I hadn’t considered a budget to help families bring their deceased family members home, but of course it is not the first time that I have helped a family bring their deceased home. I hadn’t thought about some of the practicalities of death in the Napo River community. For me, Santa Clotilde seems isolated, but it is a big town, a referral center for people in outlying villages. They will travel many hours here to get help; by the time they arrive, they may already be quite sick.
Another woman left the hospital dressed in my clothes; hers was a happier story. Alba had come in with abdominal pain and an early pregnancy. Her pain got worse over the course of a couple of hours, and her blood pressure began to drop. She had arrived with a hematocrit of 39; it dropped to 31 and then to 21. We suspected a ruptured ectopic pregnancy; the whole Centro de Salud worked together to get her transferred via air ambulance to Iquitos. It was Saturday afternoon; many staff were away at a barbecue and the cell service was mostly down. We needed our lab tech to draw the labs for emergency blood transfusion, and we needed Christian to unlock the pharmacy to get some equipment. Jackson rode back and forth to the barbecue on his motorcycle, bringing our staff back to help out. Zenith rounded up several friends to give blood, Dr. Williams was coordinating with Iquitos but the calls kept dropping. I stayed with the patient, helping the nurses. Alba’s pain was increasing; we gave her some morphine and put in a foley catheter to prepare her for surgery in Iquitos. She could not put on her tight pants after the foley catheter. “Do you have some loose shorts you could give her?” Leynis asked me. I brought down some of my scrubs and we made them into loose cutoff shorts.

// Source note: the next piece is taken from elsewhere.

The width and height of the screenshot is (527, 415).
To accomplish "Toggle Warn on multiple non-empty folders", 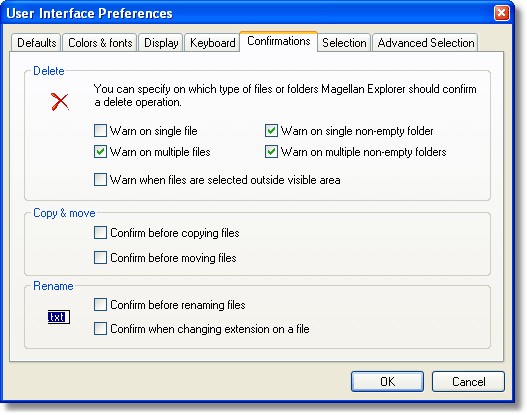I will [x=271, y=152].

It all worked out fine; the airplane came, and once again the whole village gathered at the dock to see the patient transferred. Declan was aghast, especially after our experience of bringing the dying patient down to the dock after the elections. “Don’t these people have anything better to do?”

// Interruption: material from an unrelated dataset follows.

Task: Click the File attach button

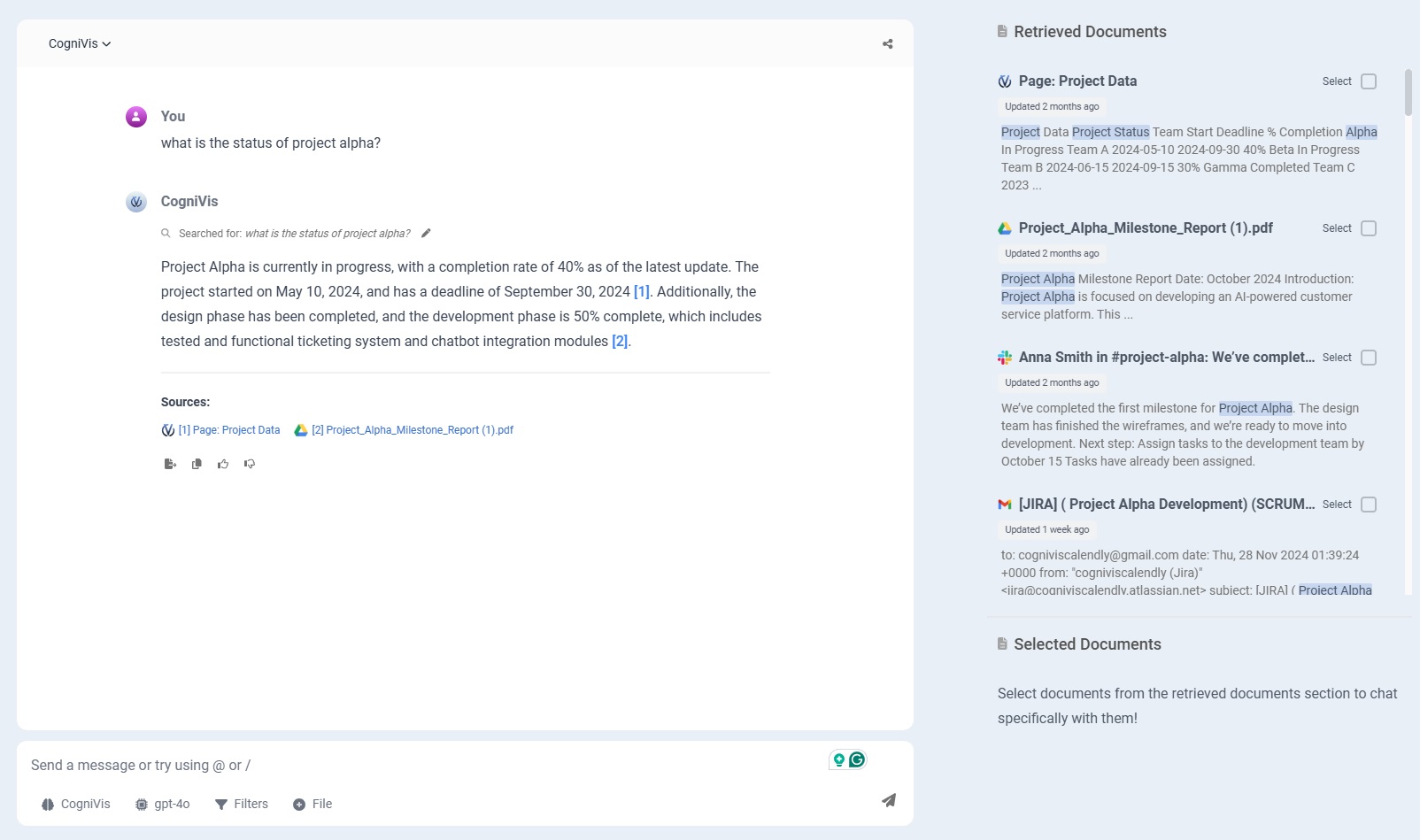Action: 313,804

It was super-great to have Padre Jack here for a few days. He and Padre Mauricio worked down here for thirty years. I have been hearing about him for years from Toni, but this was my first time meeting him. Very inspirational!
Rosemary, the mother of Declan’s friend Dayana, took us to the house of a friend of hers who owns a pet monkey. Very cute little pet monkey; he climbed all over Declan!